The construction industry is built on steel, sweat, and deadlines that don’t wait for anyone. But today, it’s not enough to just swing the hammer; you need data that moves as fast as the work. That’s where Raken has carved out its lane, and now it’s about to widen that highway. On September 9, 2025, the Carlsbad-based field management platform announced a majority growth investment from Sverica Capital Management, a firm with $2.2 billion across six funds and a reputation for spotting category leaders before everyone else.
This isn’t a check written for buzz. It’s a bet placed on a decade of real execution. Founded in 2012 by Kyle Slager and Sergey Sundukovskiy, Raken started as a way to clean up the daily chaos of job sites. Instead of endless paper reports shoved into filing cabinets, Raken digitized the process, time cards, toolbox talks, photos, production tracking, safety logs, collected in real time through a mobile-first app that syncs straight to the office. The result? Field workers spend less time pushing pencils, and contractors get insights fast enough to actually change outcomes.

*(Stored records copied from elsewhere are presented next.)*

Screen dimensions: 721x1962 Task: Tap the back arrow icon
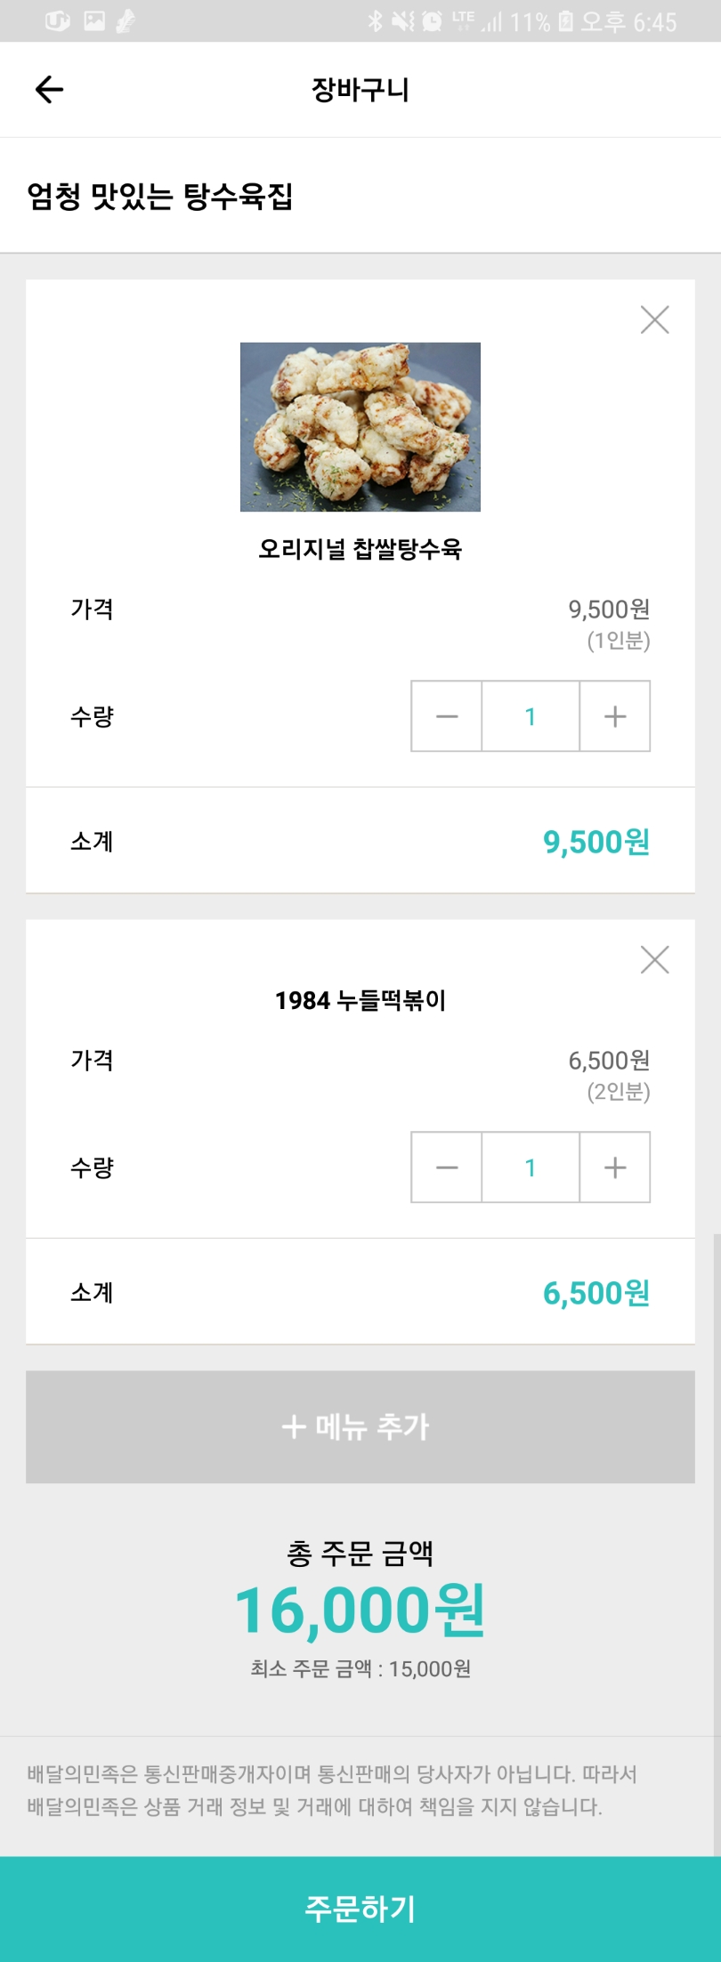49,89
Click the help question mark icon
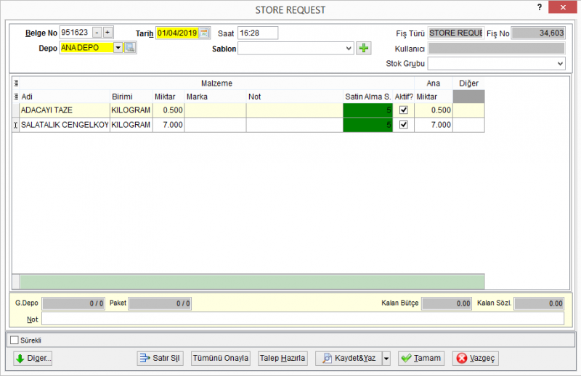Viewport: 581px width, 376px height. 540,7
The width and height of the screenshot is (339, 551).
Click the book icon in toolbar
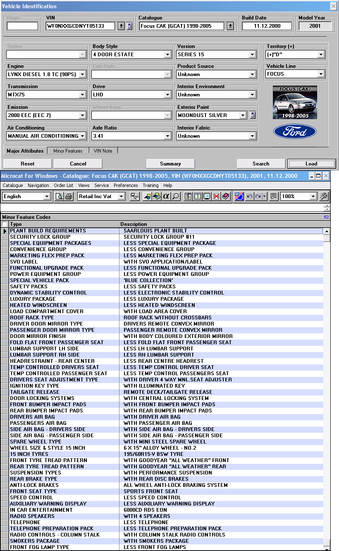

The leadership story matters here. Ty Kalklosch, who proved at Paylease that he could scale revenue into nine figures, took over as CEO in 2020. He’s been steering growth ever since, with Slager stepping into a board role to keep the founder’s DNA alive. Sundukovskiy, the technologist who helped architect the platform before moving to Certemy, left behind code and vision that still anchors the product. Today, Raken’s 141-person team supports over 70,000 users across more than 200,000 projects, serving 4,000-plus construction firms in all 50 states and 89 countries. Heavy hitters like Clark Construction, AECOM, Skanska, Whiting-Turner, and Hensel Phelps are in the customer base.
The growth isn’t abstract. Revenue jumped from $9 million in 2021 to $14.1 million in 2023, then surged to $21.8 million in 2024, with some sources pegging it above $25 million. That’s not a spike; that’s consistency. It’s why Sverica stepped in, adding Managing Partner Jordan Richards and Principal Michael Dougherty to Raken’s board. Piper Sandler advised Raken, while Shea & Company advised Sverica, underscoring the seriousness of this move.
So what’s next? Expansion into new markets. More product depth, from scheduling to safety to workforce management. A bigger push internationally, where pen and paper still run too many job sites. With the construction software market projected to hit nearly $9 billion by 2034, the timing feels precise.
The lesson for anyone watching is sharp: investors don’t chase hype; they chase traction. Raken built it, contractors used it, and now Sverica is backing it to scale it. Congratulations to Ty Kalklosch and Kyle Slager, and Sverica Capital Management. This foundation is set, and the structure being built on top looks like it’s going to change skylines.